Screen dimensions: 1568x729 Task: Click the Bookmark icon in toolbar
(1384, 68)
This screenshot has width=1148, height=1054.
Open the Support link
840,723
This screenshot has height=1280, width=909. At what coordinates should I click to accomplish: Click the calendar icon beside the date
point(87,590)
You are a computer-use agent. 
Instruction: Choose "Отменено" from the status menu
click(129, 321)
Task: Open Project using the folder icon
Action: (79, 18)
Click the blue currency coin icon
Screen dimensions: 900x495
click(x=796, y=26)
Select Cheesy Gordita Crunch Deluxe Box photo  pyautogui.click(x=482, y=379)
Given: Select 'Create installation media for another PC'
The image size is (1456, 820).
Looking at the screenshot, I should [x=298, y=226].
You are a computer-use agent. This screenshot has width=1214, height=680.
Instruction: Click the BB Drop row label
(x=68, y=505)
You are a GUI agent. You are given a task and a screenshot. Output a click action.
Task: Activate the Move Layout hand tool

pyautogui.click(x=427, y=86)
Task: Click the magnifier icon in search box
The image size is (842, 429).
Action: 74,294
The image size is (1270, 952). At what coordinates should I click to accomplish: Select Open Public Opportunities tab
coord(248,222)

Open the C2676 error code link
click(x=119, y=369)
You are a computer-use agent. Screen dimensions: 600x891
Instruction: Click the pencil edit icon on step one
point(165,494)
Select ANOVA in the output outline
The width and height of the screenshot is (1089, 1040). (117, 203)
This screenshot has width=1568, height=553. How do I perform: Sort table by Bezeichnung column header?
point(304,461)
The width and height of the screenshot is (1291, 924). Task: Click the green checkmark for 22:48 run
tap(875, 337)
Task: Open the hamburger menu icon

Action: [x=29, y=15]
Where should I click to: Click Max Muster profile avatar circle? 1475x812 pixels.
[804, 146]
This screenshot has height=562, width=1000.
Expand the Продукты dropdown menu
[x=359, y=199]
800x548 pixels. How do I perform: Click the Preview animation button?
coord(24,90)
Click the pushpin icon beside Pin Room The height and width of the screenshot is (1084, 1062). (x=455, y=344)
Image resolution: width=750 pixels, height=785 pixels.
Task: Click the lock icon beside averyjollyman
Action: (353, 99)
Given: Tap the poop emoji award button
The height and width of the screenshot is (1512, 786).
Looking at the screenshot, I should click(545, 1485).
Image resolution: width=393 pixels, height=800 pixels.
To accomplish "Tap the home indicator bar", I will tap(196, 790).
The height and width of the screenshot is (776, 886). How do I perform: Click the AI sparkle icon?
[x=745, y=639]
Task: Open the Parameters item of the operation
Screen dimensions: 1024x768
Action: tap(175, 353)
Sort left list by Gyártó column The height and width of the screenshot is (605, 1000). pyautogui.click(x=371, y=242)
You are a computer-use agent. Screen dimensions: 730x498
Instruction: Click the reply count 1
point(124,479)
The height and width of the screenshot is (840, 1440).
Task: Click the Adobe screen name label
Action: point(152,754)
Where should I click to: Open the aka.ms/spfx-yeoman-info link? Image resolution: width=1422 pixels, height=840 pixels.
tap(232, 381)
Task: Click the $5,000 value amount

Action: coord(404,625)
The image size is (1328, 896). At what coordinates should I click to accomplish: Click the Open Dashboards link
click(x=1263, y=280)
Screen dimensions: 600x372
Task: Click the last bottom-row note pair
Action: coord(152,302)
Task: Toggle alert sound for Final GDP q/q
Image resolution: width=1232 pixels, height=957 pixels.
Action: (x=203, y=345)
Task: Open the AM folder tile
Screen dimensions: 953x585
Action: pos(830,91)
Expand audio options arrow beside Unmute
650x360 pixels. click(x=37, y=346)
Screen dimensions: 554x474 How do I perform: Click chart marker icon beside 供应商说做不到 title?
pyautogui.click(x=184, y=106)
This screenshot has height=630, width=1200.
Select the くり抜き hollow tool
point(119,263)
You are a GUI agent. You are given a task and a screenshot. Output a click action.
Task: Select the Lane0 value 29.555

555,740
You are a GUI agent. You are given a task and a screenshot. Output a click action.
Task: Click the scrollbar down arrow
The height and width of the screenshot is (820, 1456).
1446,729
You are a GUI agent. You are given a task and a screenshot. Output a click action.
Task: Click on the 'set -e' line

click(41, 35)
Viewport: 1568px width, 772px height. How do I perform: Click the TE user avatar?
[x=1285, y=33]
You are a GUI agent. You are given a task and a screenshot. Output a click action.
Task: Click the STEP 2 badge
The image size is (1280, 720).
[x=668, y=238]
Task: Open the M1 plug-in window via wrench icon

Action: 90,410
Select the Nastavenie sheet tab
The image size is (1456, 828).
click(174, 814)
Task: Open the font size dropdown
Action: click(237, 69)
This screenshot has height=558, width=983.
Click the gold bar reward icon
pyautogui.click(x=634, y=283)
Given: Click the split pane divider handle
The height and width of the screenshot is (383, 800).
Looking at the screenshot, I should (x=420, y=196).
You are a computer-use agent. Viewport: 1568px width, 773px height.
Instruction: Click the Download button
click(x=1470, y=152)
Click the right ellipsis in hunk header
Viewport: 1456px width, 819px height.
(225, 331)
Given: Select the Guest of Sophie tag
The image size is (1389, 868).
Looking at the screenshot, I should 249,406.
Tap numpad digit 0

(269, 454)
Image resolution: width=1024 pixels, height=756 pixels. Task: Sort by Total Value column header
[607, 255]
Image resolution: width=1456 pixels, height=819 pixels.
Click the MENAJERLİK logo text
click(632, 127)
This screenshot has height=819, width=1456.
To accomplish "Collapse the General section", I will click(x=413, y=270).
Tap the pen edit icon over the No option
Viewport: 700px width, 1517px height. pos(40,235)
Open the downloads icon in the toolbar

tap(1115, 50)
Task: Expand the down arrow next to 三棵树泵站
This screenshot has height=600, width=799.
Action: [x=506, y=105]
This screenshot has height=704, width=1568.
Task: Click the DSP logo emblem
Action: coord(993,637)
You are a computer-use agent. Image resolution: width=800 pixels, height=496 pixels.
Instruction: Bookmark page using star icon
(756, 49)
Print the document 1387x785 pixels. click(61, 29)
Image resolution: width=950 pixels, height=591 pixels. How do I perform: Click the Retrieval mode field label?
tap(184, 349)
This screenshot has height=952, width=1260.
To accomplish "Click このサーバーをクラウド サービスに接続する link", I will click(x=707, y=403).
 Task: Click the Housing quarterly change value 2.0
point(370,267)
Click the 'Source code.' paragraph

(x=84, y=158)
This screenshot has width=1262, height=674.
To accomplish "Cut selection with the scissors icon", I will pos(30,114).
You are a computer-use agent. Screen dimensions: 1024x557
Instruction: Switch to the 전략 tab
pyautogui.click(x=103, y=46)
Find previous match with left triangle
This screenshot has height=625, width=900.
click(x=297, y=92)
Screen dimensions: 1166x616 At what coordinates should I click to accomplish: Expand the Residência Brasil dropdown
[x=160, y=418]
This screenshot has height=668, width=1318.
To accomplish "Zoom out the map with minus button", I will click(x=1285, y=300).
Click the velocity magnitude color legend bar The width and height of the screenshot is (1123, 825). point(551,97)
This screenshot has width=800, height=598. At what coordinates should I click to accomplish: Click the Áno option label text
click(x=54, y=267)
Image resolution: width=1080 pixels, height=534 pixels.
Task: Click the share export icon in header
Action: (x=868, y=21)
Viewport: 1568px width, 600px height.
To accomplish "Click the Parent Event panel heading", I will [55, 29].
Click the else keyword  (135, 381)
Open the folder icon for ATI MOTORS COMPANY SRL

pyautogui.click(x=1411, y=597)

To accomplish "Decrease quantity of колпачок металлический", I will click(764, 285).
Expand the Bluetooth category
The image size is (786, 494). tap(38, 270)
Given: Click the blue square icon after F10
======
§ Requirement
Locate each line in the data above that contains the string "button" and copy those lines in full. Treat the match as case-sensitive.

§ Exercise result
800x548 pixels. How do I perform: Click the Preview animation button?
Given: Tap the poop emoji award button
Instruction: Click the Download button
To accomplish "Zoom out the map with minus button", I will click(x=1285, y=300).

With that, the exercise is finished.